Past event

School of Chemistry Colloquium: Dr Yi Jin Metal Fluoride Complexes Reveal Changes of Dynamic and Modified Oncogene Proteins

Abstract: GTP hydrolysis is central to biology, being involved in regulating a wide range of cellular processes. In recent years, there has been more success in the potential therapeutic strategy to target KRas oncoprotein–driven cancers. However, multiple mechanistic possibilities of GTPases (Ras, Rho, Ran, Rab, etc) catalysed hydrolysis accelerated by GTPase activating protein (GAP) both with and without the “arginine finger”, have been proposed based on limited experimental evidence and computational data.

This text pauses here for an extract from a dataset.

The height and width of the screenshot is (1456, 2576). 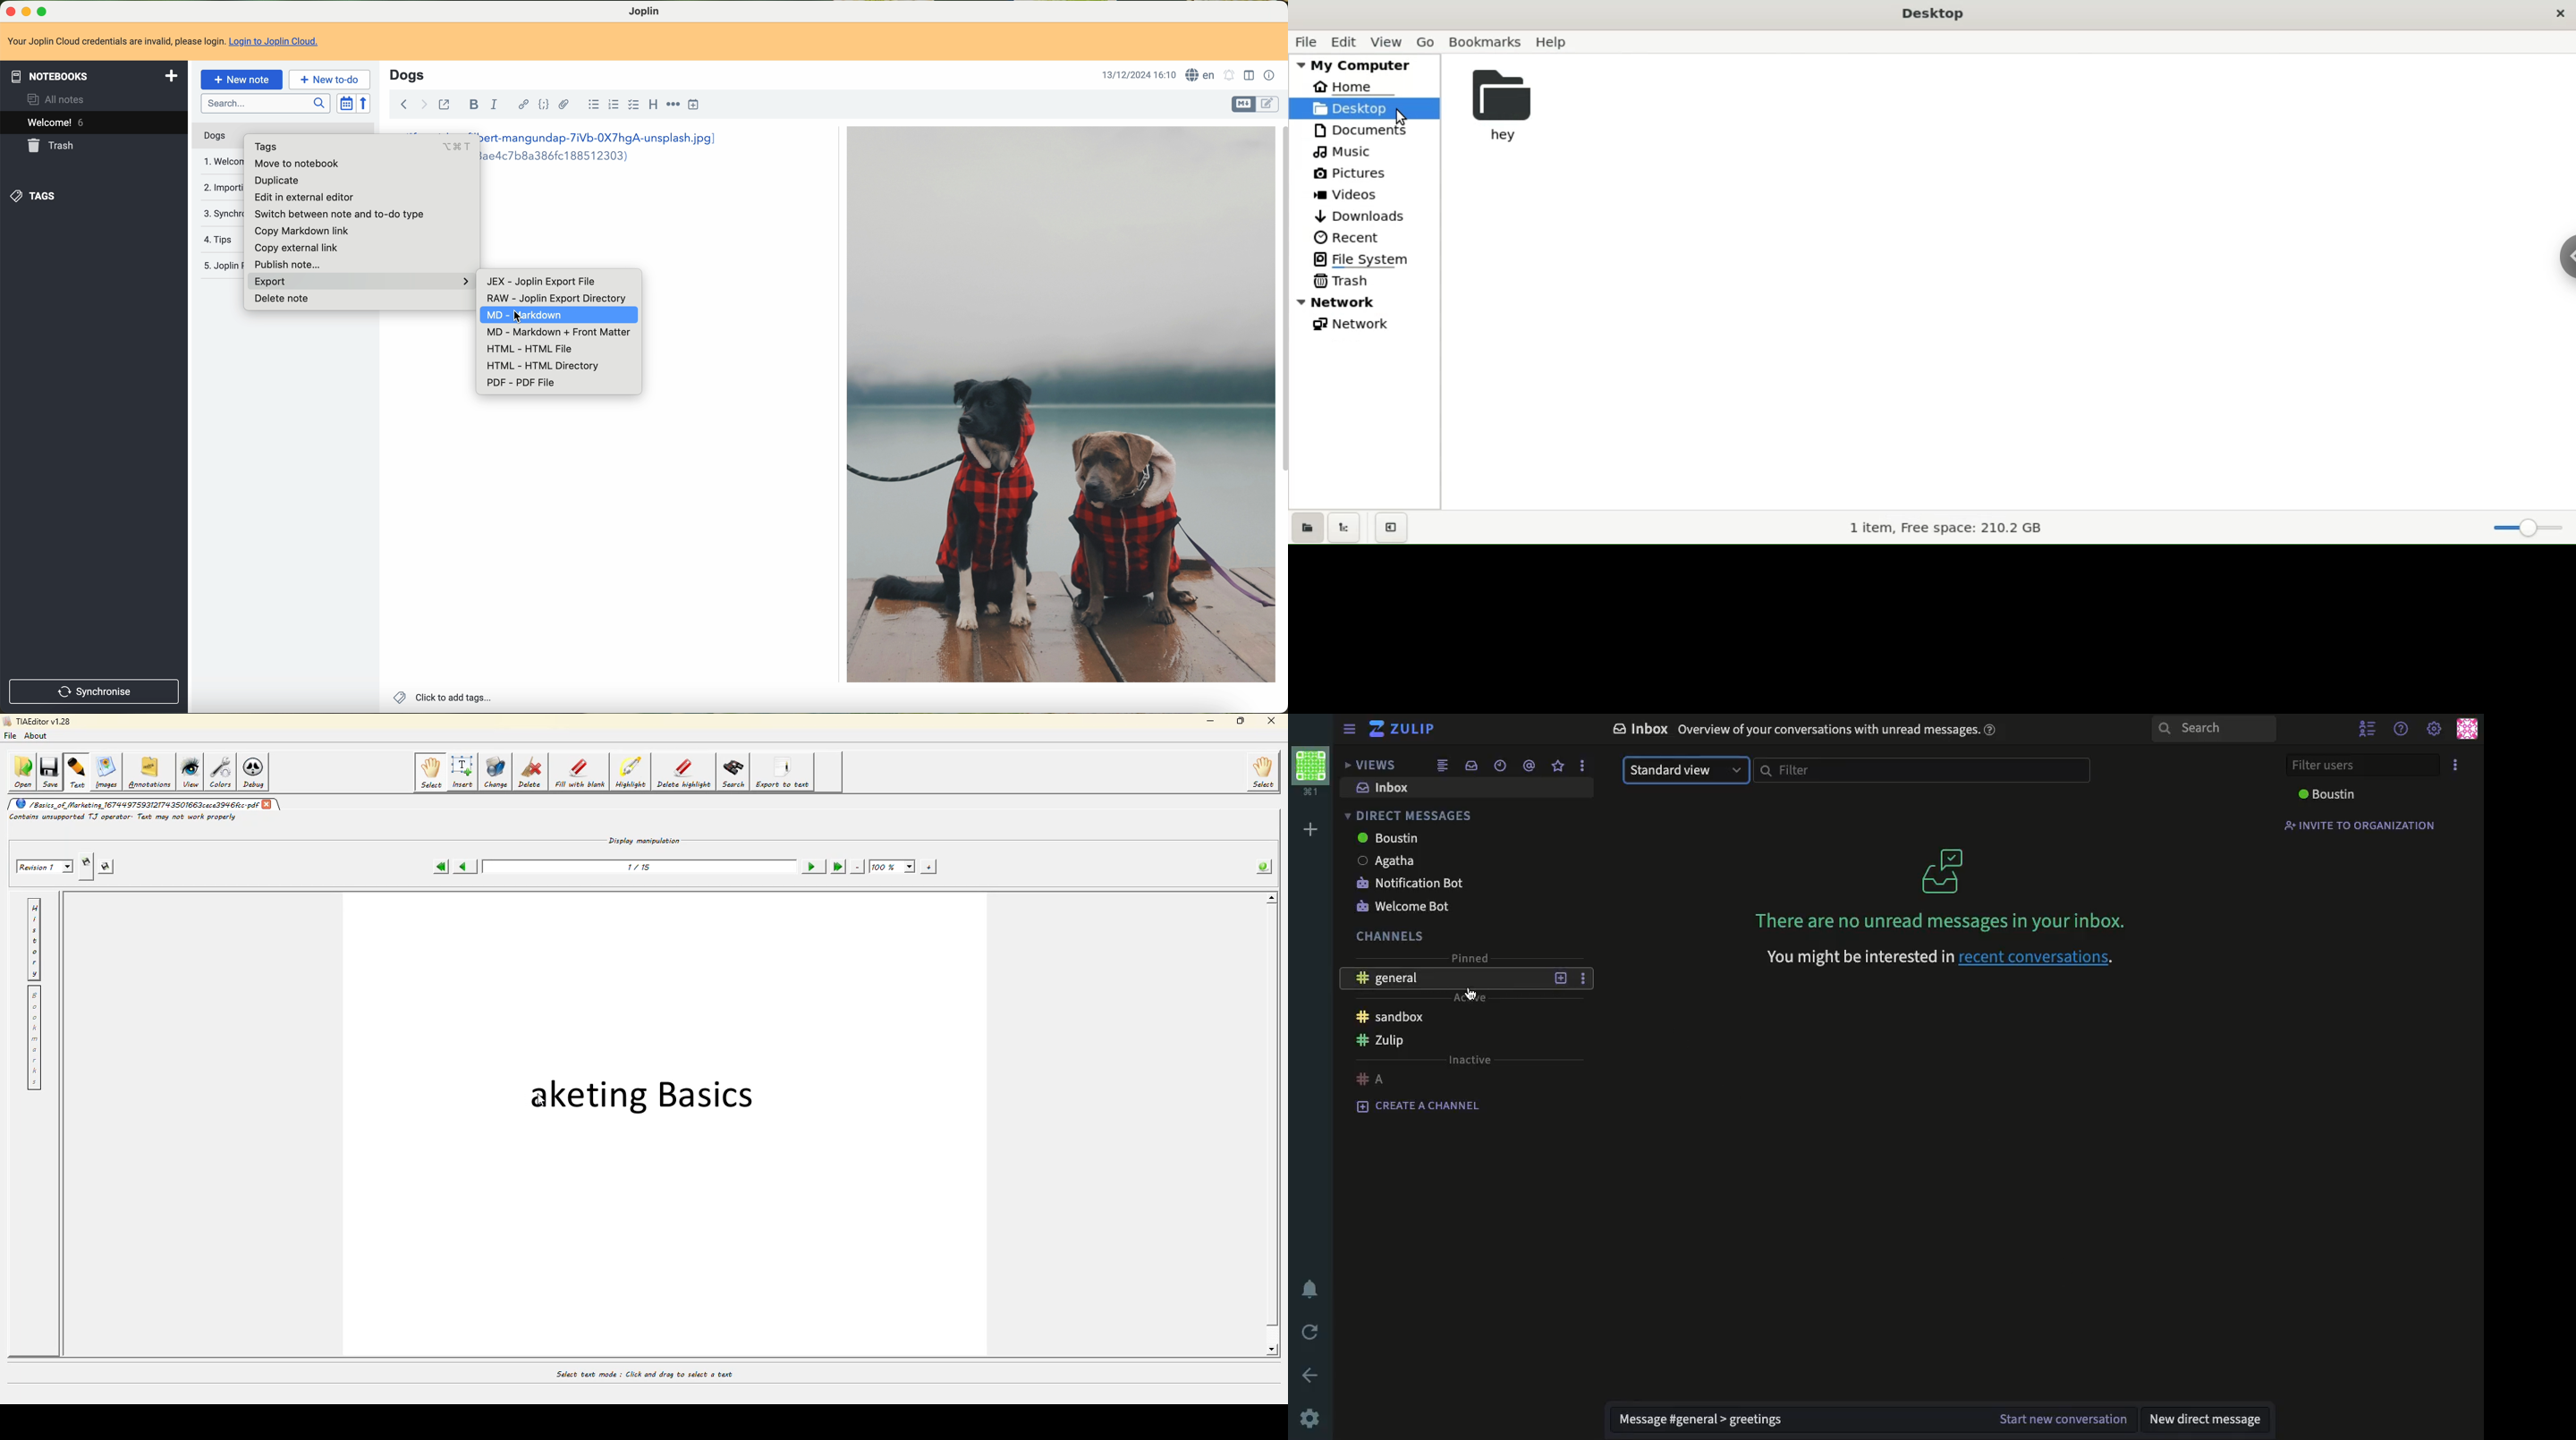 What do you see at coordinates (222, 213) in the screenshot?
I see `synchronise your notes` at bounding box center [222, 213]. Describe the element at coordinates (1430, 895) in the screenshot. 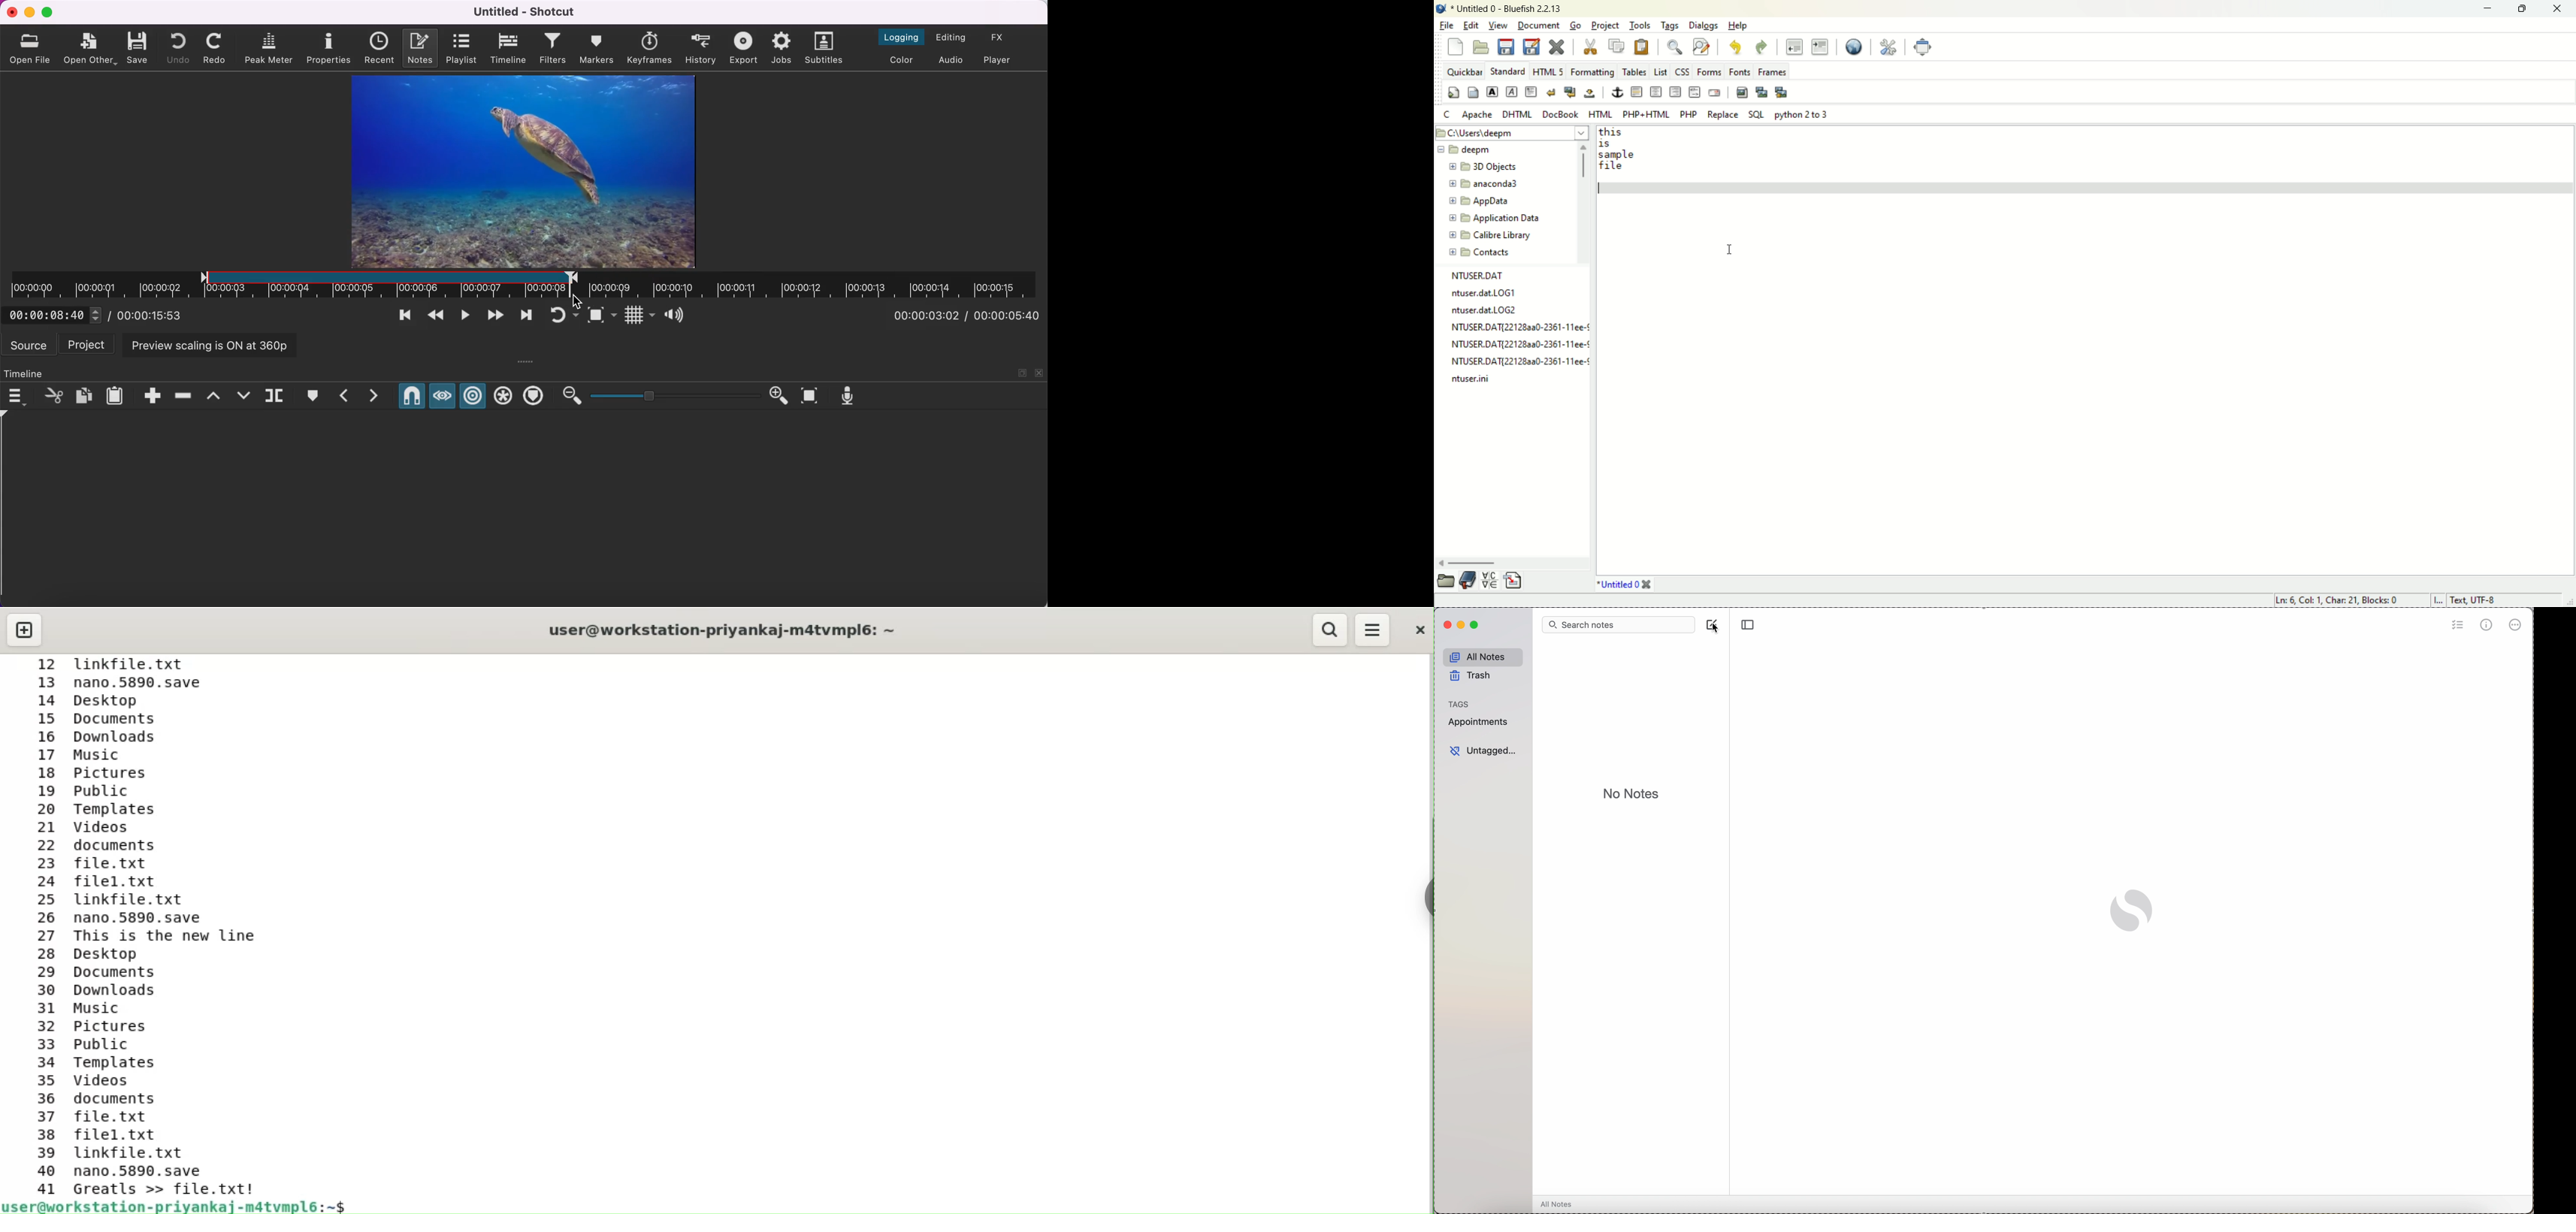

This continued uncertainty hampers both our fundamental understanding of biological GTP hydrolysis and ongoing drug discovery efforts targeting these “undruggable” enzymes. To dissect this complexity, we use Metal Fluoride complexes to mimic the pre-hydrolysis state and the transition state of the small G proteins and study these complexes with other techniques including non-natural amino acid incorporation, 19F NMR, 31P NMR, x-ray crystallography, kinetics and QM analysis to investigate the modified catalytic behaviour of these highly dynamic, multi-conformational molecular switches. Our research fills a crucial gap for molecular docking in Ras-targeted drug discovery and presents valuable knowledge for computational investigations, quantum mechanics/molecular mechanics (QM/MM) and molecular dynamics (MD), which can deliver disparate mechanistic and conformational insights.